Under the 2015 Paris Climate Agreement, the world’s nations agreed to keep global temperature rises to within 2 degrees above pre-industrial levels. One degree of that rise has already occurred. However, in the recent COP23 meeting held in Bonn, Germany, we are still heading towards 3 degrees rise and possibly more.
However, decisions on how to tackle the effects of climate change need to be based on sound science and rational judgment. They will also need to be made through the coming years – so it is the younger generation, currently in schools and learning about science – who will need to make those decisions.
The Paris Climate Agreement (UN, 2015) recognises this by stating that “Parties should take measures ... to enhance climate change education” (Paris Agreement, Art.12).
Unfortunately, in many countries, science education is often poor and does not develop the rational thinking or provide the inter-disciplinary study required to learn about climate change. IAP and its member academies have a long track record in improving science education in many countries through the promotion of inquiry-based science education (IBSE), whereby children learn teamwork and rational thinking through the scientific process of developing hypotheses, designing and carrying out experiments to test them and evaluating their results to develop conclusions. However, currently even the best science education tends to be taught in traditional silos – biology, chemistry, physics, etc., whereas climate change education requires a more inter-disciplinary approach.
The IAP ‘Statement on Climate Change and Education’ recognises this and to start the process of revitalising education, lays out a series of recommendations on how effective climate change education can be promoted in schools around the world.
Among the specific recommendations of the statement are: the wider uptake of IBSE in schools around the world, the need to provide teachers with adequate training and resources and that the periodic Intergovernmental Panel on Climate Change (IPCC) ‘Assessment Reports’ and accompanying ‘Summaries for Policy Makers’ can be used as the basis for producing ‘Resources and Tools for Teachers’.
“We believe that climate change is a real threat to humanity but also could be a formidable opportunity for all of us to modify the current unsustainable way of living, as recently outlined by more than 15,000 scientists in their call to humanity. During major civilization changes, education has played a capital role to prepare the youth and convey the new ideas. Our goal in releasing this statement is to contribute to this process,” says Académie des sciences, France Pierre Léna, who chaired the working group that produced the IAP Statement. We hear everywhere pessimistic statements about the future of our planet but engaging the young generation in this issue and empowering students as ‘agents of change’ will bring hope and optimism.

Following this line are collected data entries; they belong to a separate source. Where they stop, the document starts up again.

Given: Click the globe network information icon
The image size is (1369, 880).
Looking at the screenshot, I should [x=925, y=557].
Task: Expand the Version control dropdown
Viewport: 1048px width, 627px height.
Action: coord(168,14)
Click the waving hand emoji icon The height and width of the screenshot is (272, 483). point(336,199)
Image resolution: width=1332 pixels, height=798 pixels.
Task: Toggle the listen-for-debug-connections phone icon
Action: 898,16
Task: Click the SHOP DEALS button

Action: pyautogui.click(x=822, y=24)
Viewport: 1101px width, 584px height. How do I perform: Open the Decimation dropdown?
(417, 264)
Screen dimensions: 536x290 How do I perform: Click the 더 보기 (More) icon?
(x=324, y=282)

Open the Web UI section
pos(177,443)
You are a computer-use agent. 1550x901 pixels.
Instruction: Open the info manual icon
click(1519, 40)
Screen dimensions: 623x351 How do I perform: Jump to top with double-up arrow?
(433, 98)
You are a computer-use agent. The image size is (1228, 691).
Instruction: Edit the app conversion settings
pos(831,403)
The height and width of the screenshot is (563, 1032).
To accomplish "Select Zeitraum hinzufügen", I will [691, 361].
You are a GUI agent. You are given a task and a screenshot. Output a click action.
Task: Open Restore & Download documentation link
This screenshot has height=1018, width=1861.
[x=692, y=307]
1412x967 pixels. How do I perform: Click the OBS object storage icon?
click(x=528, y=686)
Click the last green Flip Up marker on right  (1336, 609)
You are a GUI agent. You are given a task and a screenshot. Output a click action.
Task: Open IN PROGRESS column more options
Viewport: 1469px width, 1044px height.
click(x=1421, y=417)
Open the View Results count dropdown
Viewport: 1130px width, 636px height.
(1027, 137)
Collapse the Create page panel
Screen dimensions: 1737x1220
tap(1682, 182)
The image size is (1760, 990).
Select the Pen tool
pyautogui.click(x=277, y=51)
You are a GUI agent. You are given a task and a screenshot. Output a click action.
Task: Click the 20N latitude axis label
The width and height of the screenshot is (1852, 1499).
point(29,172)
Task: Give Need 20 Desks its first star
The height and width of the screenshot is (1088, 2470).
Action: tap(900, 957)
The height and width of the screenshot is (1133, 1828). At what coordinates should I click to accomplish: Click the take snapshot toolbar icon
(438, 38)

The IAP for Science ‘Statement on Climate Change and Education’ was released on 12 December in Paris, France at the One Planet Summit, held under the auspices of the President of France, Emmanuel Macron and it is hoped that it will reach the eyes and ears of governments and decision-makers worldwide and convince them that they need to take both individual and collective action on this existential issue.
The preparation of this IAP Statement is led by one of its member academies Académie des sciences, France with the support of a working group of experts nominated by IAP member academies. Prof. WL Sumathipala represented the National Academy of Sciences of Sri Lanka in the working group of experts. The statement is released only when it has been approved by the IAP for Science Executive Committee and more than half of IAP members have endorsed its contents. Thus, the contents of this IAP Statement is supported by the credibility and independence of the majority of the world’s academies of science.